→ PROBLEM REQUIREMENTS:
Only the lines from the line that contains "The height and" through the final line of the entries below belong in your answer, copied exactly and without pictures.

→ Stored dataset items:
[Start of Attachment]
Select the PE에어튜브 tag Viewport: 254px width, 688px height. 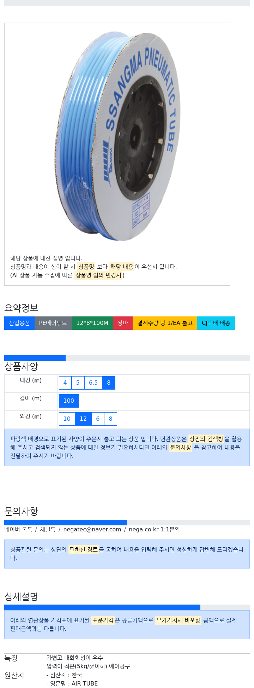pos(53,323)
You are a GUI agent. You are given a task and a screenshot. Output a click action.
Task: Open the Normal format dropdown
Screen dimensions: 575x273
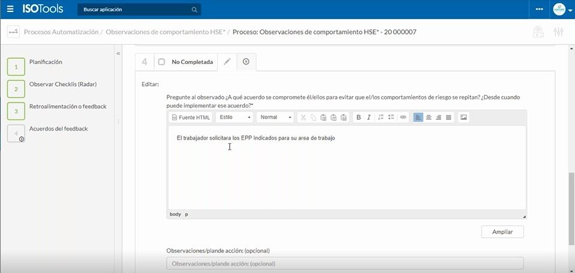tap(275, 117)
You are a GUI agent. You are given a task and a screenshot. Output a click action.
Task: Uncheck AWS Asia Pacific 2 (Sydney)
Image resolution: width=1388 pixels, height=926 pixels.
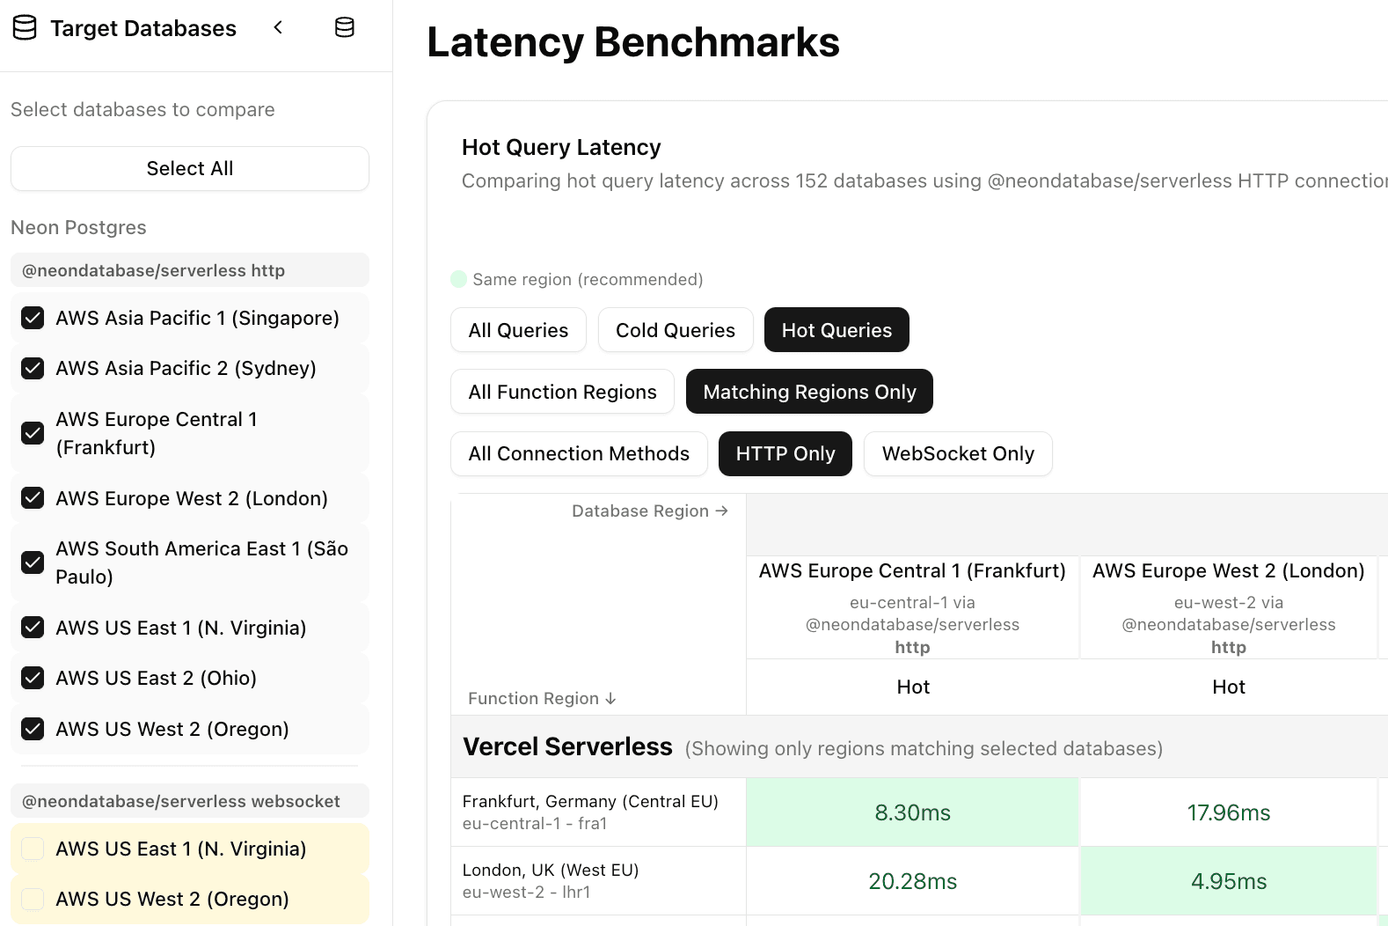33,369
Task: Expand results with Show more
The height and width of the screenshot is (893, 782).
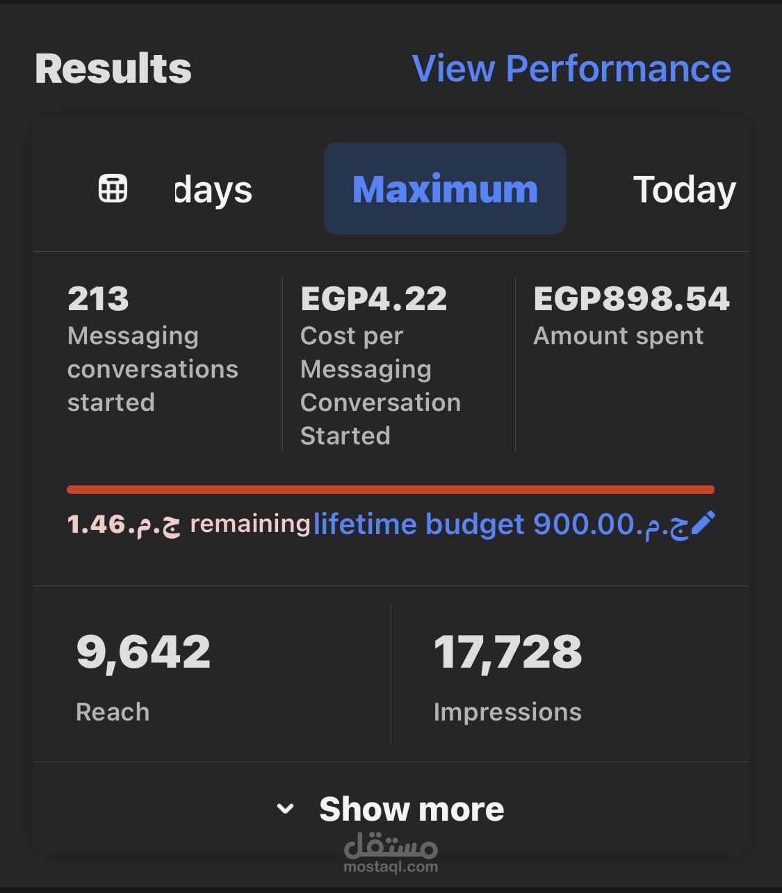Action: (x=412, y=810)
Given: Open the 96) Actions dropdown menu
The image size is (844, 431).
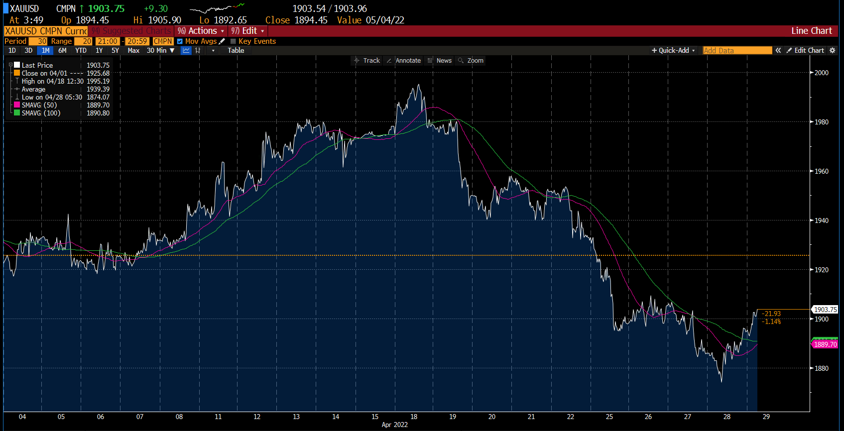Looking at the screenshot, I should tap(201, 31).
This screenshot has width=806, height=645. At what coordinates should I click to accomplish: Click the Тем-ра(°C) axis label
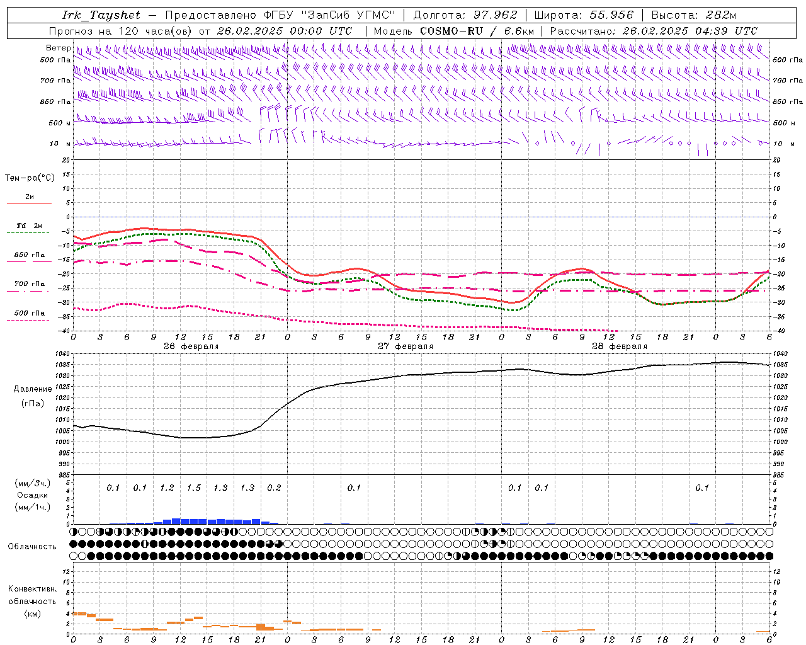pos(30,178)
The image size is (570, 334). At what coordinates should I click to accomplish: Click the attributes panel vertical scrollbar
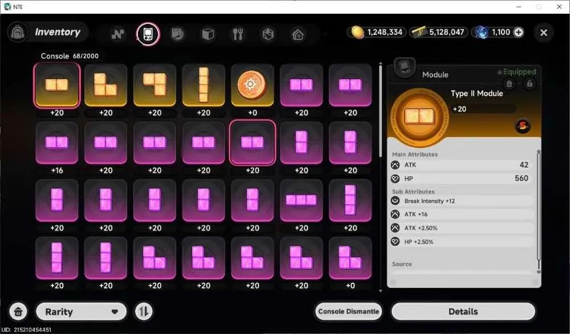click(x=539, y=211)
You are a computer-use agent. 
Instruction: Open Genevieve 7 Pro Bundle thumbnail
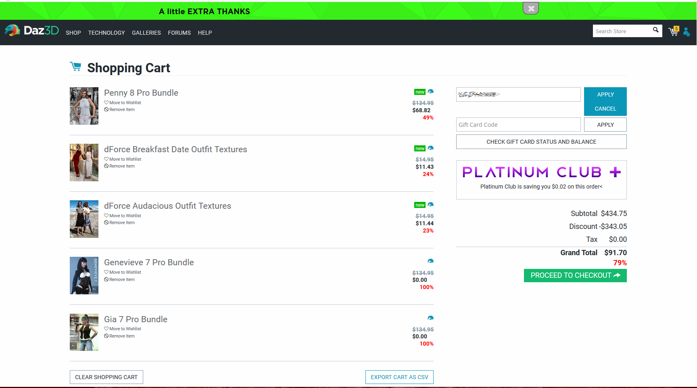[x=84, y=275]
[End of Attachment]
→ PROBLEM SOLUTION:
The height and width of the screenshot is (893, 782).
Action: (x=412, y=810)
Given: Open the 96) Actions dropdown menu
The image size is (844, 431).
Looking at the screenshot, I should tap(201, 31).
This screenshot has width=806, height=645. At what coordinates should I click to accomplish: Click the Тем-ра(°C) axis label
pos(30,178)
The image size is (570, 334). At what coordinates should I click to accomplish: Click the attributes panel vertical scrollbar
click(x=539, y=211)
You are a computer-use agent. 
Instruction: Open Genevieve 7 Pro Bundle thumbnail
[x=84, y=275]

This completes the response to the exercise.